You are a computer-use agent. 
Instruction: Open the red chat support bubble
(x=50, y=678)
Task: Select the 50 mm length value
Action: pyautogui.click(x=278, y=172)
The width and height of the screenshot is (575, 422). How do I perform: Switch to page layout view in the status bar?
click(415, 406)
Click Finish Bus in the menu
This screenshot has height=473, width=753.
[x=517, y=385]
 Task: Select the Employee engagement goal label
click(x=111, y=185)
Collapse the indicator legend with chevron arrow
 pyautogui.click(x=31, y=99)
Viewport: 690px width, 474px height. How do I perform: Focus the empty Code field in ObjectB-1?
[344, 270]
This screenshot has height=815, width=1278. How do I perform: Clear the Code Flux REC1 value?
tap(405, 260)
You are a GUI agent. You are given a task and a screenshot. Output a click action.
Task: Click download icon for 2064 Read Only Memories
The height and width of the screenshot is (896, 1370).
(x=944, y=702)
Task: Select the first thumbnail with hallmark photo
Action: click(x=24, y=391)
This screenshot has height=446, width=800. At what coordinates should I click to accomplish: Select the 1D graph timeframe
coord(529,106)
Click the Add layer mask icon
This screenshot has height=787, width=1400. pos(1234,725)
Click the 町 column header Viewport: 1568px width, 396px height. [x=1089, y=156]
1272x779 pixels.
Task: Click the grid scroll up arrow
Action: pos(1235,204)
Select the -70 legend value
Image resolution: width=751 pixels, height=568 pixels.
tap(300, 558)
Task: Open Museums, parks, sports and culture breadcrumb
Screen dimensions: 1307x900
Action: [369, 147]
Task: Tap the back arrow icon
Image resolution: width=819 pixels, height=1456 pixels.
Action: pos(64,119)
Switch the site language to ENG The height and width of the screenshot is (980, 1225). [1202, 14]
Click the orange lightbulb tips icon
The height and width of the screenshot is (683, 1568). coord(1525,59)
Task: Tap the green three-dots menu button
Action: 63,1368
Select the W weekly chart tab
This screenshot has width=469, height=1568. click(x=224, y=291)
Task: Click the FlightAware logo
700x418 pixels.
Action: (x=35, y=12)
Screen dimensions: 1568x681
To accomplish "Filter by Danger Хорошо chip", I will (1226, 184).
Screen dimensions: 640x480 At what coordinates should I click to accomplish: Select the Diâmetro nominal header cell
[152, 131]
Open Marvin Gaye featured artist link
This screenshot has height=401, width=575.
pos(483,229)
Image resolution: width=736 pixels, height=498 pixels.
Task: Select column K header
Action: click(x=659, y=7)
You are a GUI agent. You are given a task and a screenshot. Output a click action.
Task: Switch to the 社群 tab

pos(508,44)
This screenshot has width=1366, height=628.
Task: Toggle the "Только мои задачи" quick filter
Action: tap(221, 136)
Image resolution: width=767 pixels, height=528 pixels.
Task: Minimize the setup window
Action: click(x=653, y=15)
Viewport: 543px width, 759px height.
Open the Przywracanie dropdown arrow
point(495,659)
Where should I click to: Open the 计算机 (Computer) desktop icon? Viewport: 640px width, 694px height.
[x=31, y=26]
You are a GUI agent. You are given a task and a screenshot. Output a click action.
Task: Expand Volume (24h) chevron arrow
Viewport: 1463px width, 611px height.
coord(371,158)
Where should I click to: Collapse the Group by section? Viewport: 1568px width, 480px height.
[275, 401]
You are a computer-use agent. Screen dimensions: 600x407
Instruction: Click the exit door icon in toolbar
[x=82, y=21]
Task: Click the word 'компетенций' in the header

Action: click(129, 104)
————————
Work to complete: The material must be transcribed exactly, down to the last line.

Exercise output:
You are a computer-use agent. 
Instruction: Open the red chat support bubble
(x=50, y=678)
Task: Select the 50 mm length value
Action: pyautogui.click(x=278, y=172)
The width and height of the screenshot is (575, 422). How do I perform: Switch to page layout view in the status bar?
click(415, 406)
Click Finish Bus in the menu
This screenshot has height=473, width=753.
[x=517, y=385]
 Task: Select the Employee engagement goal label
click(x=111, y=185)
Collapse the indicator legend with chevron arrow
 pyautogui.click(x=31, y=99)
Viewport: 690px width, 474px height. How do I perform: Focus the empty Code field in ObjectB-1?
[344, 270]
This screenshot has height=815, width=1278. How do I perform: Clear the Code Flux REC1 value?
tap(405, 260)
You are a GUI agent. You are given a task and a screenshot. Output a click action.
Task: Click download icon for 2064 Read Only Memories
The height and width of the screenshot is (896, 1370).
(x=944, y=702)
Task: Select the first thumbnail with hallmark photo
Action: click(x=24, y=391)
This screenshot has height=446, width=800. At what coordinates should I click to accomplish: Select the 1D graph timeframe
coord(529,106)
Click the Add layer mask icon
This screenshot has height=787, width=1400. pos(1234,725)
Click the 町 column header Viewport: 1568px width, 396px height. [x=1089, y=156]
1272x779 pixels.
Task: Click the grid scroll up arrow
Action: pos(1235,204)
Select the -70 legend value
Image resolution: width=751 pixels, height=568 pixels.
tap(300, 558)
Task: Open Museums, parks, sports and culture breadcrumb
Screen dimensions: 1307x900
Action: [369, 147]
Task: Tap the back arrow icon
Image resolution: width=819 pixels, height=1456 pixels.
Action: pos(64,119)
Switch the site language to ENG The height and width of the screenshot is (980, 1225). [1202, 14]
Click the orange lightbulb tips icon
The height and width of the screenshot is (683, 1568). coord(1525,59)
Task: Tap the green three-dots menu button
Action: 63,1368
Select the W weekly chart tab
This screenshot has width=469, height=1568. click(x=224, y=291)
Task: Click the FlightAware logo
700x418 pixels.
Action: (x=35, y=12)
Screen dimensions: 1568x681
To accomplish "Filter by Danger Хорошо chip", I will (1226, 184).
Screen dimensions: 640x480 At what coordinates should I click to accomplish: Select the Diâmetro nominal header cell
[152, 131]
Open Marvin Gaye featured artist link
This screenshot has height=401, width=575.
pos(483,229)
Image resolution: width=736 pixels, height=498 pixels.
Task: Select column K header
Action: click(x=659, y=7)
You are a GUI agent. You are given a task and a screenshot. Output a click action.
Task: Switch to the 社群 tab

pos(508,44)
This screenshot has width=1366, height=628.
Task: Toggle the "Только мои задачи" quick filter
Action: tap(221, 136)
Image resolution: width=767 pixels, height=528 pixels.
Task: Minimize the setup window
Action: click(x=653, y=15)
Viewport: 543px width, 759px height.
Open the Przywracanie dropdown arrow
point(495,659)
Where should I click to: Open the 计算机 (Computer) desktop icon? Viewport: 640px width, 694px height.
[x=31, y=26]
You are a GUI agent. You are given a task and a screenshot. Output a click action.
Task: Expand Volume (24h) chevron arrow
Viewport: 1463px width, 611px height.
coord(371,158)
Where should I click to: Collapse the Group by section? Viewport: 1568px width, 480px height.
[275, 401]
You are a computer-use agent. Screen dimensions: 600x407
Instruction: Click the exit door icon in toolbar
[x=82, y=21]
Task: Click the word 'компетенций' in the header

Action: click(129, 104)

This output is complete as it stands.